O início da 44ª edição do Festival de Cinema de Gramado foi marcado pela presença de celebridades que fizeram a história do cinema nacional. A primeira noite foi da atriz Sônia Braga, que divulgou o filme “Aquarius”, em que foi protagonista. A trajetória do longa-metragem de Kleber Mendonça Filho vem sendo marcada por polêmicas, primeiro com o protesto da equipe no Festival de Cannes, contra o então presidente interino Michel Temer e, mais recentemente, com a classificação de 18 anos definida pelo Ministério da Justiça. Sônia recebeu o Prêmio Oscarito das mãos do diretor Bruno Barreto, na noite de sexta-feira, em homenagem à sua carreira.

Sábado foi dia de ver a atriz Andréia Horta como Elis Regina, no longa metragem brasileiro Elis, de Hugo Prata, que foi lançado e exibido no Festival. Na mesma noite, Tony Ramos, recebeu o Troféu Cidade de Gramado, por sua contribuição ao cinema e ao festival.

O Prêmio Assembleia Legislativa de Cinema – Mostra Gaúcha de Curtas, deu início às premiações, nodomingo. “Sesmaria”, de Gabriela Lamas e Edegar Richter deixou o festival com quatro prêmios, entre eles, o Prêmio da Crítica e o de Melhor Direção (Prêmio RBSTV). O longa-metragem de Marco Dutra, O Silêncio do Céu, foi exibido na mesma noite, com a presença da protagonista, Carolina Dieckmann. A atriz esbanjou carisma no tapete vermelho, tirando fotos com os fãs.

Neste ano o Festival fez uma parceria com o Festival Sundance de Cinema. Para concretizar a internacionalização do evento, na segunda-feira a atriz australiana Rachel Griffiths esteve na cidade para promover “Mammal”, filme em que atuou como atriz principal. Os diretores de aquisições e de programações do Sundance, Patrick Conolly e Trevor Groth, apresentaram o Festival à imprensa na quinta-feira.

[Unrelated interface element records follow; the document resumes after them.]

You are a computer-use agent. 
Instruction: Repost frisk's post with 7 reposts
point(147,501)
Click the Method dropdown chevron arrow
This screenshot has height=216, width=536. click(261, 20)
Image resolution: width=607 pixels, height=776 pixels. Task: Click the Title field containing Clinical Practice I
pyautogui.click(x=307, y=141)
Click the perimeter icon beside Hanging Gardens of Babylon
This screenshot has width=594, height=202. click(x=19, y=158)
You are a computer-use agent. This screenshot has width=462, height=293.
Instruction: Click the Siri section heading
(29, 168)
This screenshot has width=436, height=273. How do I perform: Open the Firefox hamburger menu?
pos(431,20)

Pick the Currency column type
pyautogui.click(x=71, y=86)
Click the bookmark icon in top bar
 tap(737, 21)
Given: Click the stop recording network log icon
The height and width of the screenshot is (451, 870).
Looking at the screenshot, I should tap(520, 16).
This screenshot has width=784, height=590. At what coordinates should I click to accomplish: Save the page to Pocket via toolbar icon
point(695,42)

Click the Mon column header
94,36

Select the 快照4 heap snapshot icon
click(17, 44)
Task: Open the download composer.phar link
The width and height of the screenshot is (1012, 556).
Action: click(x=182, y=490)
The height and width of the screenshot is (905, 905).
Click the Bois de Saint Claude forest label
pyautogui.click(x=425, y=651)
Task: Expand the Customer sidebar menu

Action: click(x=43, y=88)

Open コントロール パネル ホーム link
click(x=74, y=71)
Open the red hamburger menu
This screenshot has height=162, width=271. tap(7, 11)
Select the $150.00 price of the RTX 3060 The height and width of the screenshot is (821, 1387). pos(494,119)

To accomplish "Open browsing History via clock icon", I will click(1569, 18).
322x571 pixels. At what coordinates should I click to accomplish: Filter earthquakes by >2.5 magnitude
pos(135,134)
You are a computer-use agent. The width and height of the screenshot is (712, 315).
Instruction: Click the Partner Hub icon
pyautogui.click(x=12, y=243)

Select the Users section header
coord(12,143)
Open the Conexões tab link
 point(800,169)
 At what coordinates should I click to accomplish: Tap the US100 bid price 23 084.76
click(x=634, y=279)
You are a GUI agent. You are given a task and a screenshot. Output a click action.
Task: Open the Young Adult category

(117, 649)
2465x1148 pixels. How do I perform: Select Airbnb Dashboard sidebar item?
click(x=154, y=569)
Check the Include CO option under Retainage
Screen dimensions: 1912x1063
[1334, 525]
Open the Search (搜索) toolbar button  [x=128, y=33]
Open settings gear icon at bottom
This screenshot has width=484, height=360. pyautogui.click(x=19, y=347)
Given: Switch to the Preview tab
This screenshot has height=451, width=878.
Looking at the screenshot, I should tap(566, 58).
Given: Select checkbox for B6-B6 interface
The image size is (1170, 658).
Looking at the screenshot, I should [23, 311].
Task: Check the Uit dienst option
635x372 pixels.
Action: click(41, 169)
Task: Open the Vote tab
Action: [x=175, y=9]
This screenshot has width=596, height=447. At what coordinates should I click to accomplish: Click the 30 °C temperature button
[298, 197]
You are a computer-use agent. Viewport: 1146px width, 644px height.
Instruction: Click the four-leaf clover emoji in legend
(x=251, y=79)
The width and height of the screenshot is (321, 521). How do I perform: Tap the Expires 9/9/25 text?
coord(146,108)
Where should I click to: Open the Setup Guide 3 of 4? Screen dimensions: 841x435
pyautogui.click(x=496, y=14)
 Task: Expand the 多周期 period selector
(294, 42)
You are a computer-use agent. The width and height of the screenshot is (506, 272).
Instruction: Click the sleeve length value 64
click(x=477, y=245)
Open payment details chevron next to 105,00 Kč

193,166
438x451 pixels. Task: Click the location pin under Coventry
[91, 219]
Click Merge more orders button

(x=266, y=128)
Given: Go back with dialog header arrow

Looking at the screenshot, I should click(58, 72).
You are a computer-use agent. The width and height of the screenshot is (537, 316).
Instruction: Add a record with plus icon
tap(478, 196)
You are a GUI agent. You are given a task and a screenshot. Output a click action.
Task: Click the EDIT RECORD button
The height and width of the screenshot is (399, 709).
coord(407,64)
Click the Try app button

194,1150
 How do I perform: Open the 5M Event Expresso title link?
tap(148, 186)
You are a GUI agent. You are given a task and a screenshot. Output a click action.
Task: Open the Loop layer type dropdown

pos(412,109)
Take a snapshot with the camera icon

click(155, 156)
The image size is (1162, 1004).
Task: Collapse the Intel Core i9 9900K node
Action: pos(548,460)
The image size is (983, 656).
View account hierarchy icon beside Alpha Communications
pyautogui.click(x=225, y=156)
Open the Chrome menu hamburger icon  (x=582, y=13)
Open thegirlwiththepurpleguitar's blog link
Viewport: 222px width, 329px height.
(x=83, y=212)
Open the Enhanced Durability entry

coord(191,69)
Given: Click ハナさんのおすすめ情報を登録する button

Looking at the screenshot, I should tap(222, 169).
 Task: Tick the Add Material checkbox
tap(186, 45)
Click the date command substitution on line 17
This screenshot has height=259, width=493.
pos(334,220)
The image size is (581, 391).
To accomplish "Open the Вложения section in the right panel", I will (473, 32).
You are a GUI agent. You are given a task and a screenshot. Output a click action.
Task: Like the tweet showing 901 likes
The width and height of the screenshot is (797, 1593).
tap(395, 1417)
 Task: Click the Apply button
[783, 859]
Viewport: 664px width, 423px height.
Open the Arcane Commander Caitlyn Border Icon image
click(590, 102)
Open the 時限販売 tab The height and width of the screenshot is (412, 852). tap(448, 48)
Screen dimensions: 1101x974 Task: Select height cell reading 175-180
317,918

José Mojica Marins, o eterno Zé do Caixão, foi homenageado com o Troféu Eduardo Abelin. Por recomendações médicas, o ator não compareceu ao evento, mas foi representado por Liz Marins, sua filha, na terça-feira. No tapete vermelho, Liz fez uma performance com dançarinos em vestimentas macabras, em uma homenagem ao pai e a sua obra no cinema.

Filmes, livros e debates com a temática acessibilidade marcaram o sexto dia de Festival. O filme que virou livro, Cromossomo 21, de Alex Duarte, foi exibido para o público na quarta-feira, e contou com a presença de Movimentos e Associações de Amparo a pessoas com síndrome de Down.

Na reta final do evento, a comédia “Tamo Junto”, de Matheus Souza, trouxe a atriz Sophie Charlotte para o lançamento e a exibição do filme na quinta-feira. O elenco do longa esteve presente no tapete vermelho, junto ao ator Murilo Rosa, que prestigiou os colegas de cena.